Принцесса Мария Датская была вполне полноправным членом нашего семейного совета и пусть пока под давлением авторитета своих родителей и меня, всё-таки старшего брата и императора, говорила мало, но мнение её было для меня не менее важно, чем суждения Алёши, которыми тот щедро делился в переписке. Семья императора обязана быть настоящим монолитом, неподвластным внешним воздействиям — не хватало мне ещё дворцовых переворотов, и так проблем много. К тому же Маша представляла одного из важнейших наших союзников, которого мы никак не могли оттолкнуть.
— Павлуша, государь мой! — начала она, чуть растягивая слова и нервно теребя кружевную манжету, — Меня интересует и другой вопрос. Это, признаться, очень активно обсуждают у нас в Копенгагене, да и в Швеции и Мекленбурге эта мысль сейчас находит очень живой отклик…
— Не тяни, Машенька! — успокаивающе повёл рукой я, — Даже если ты хочешь спросить меня, не желаю ли я принять протестантскую веру или объявить себя императором Луны, уж не тебе, сестрёнка, надлежит опасаться моего непонимания и негодования!
Мама с усмешкой покачала головой, а Гришка даже заржал, пусть и сдерживаясь. Ася сначала непонимающе заглянула мне в лицо, но, увидев весёлую усмешку, снова успокоенно прижалась ко мне. Маша же, сначала, погружённая в себя, не очень обратив внимание на высочайшую шутку, всё же заметила реакцию моей юной супруги и тоже не удержалась и прыснула в кулачок.
— Асенька! Брат в жизни не позволял себе серьёзно сердиться на меня, кроме, конечно, тех случаев, когда я пыталась спорить с ним прилюдно…
— Два раза! — я поднял указательный палец вверх и погрозил ей.
Маша снова засмеялась:
— В общем, даже Фредерик не понимает, почему мы не ударим императору Францу в спину и не захватим эту Германию? А там и Францию, а может, и Англию! Русская армия себя отлично показала, Дания полна сил, в Бранденбурге готовы снова потрясать основы мира, войска империи все сейчас собраны на Рейне и в Италии! Дания могла бы претендовать на Ганновер, земли империи и даже часть Республики Соединённых провинций…
— У, какие планы у славной Дании! И ты Машенька тоже так думаешь? — прищурился я.
— Я не знаю… — слегка растерянно проговорила Мария.
— Ну, и умничка, сестрёнка, если это признаёшь…
— Дозволь мне, Павел Петрович, слово молвить? — вмешался Григорий.
— Да уж, Гриша, сколько мы с тобой о таком спорили? Тебе и карты в руки! — кивнул я.

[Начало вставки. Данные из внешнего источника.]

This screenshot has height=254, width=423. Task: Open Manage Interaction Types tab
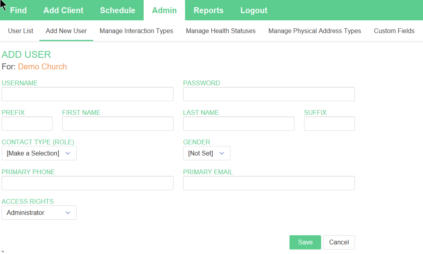click(x=136, y=31)
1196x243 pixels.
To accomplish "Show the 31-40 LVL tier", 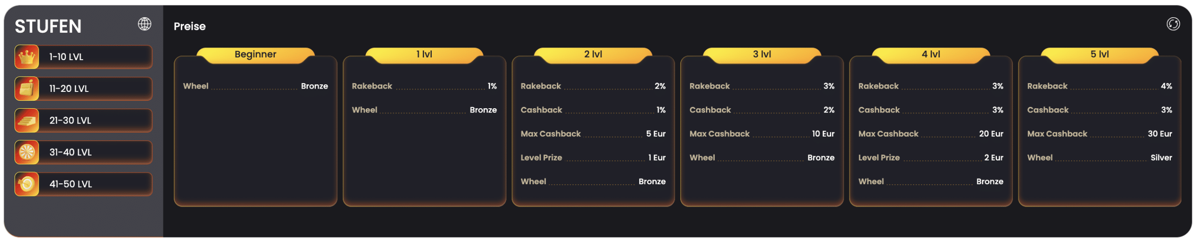I will tap(84, 152).
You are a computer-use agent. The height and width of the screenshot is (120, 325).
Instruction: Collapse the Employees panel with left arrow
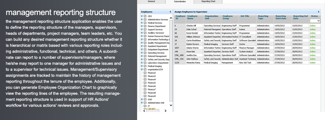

— Видишь ли, доченька… — начал Потёмкин, — Победим ли мы империю или нет — одному Богу известно. У германцев сейчас в армии поболе трёхсот тысяч, у французов — уже почти четыреста. Кроме того, англичане, пусть и завязли в Индии, но всё же вполне без особого напряжения смогут тысяч сто двадцать наскрести. Неаполитанцы армию наращивают и уже почти сто тысяч могут выставить. Кто ещё? Сардинцы, Папа и прочие тосканцы ещё тысяч пятьдесят, голландцы пока ещё могут столько же собрать. Это я так, только про просвещённую Европу… Сколько выходит? Вот, уже поболе миллиона вышло…
А мы-то что? Ну, Россия может здесь тысяч двести тридцать выставить, Дания тысяч шестьдесят, Швеция и княжества ещё под сто тысяч соберут, коли сильно напрягутся — у них-то пока свои армии ещё остались. Итого — и половины от Европы не будет.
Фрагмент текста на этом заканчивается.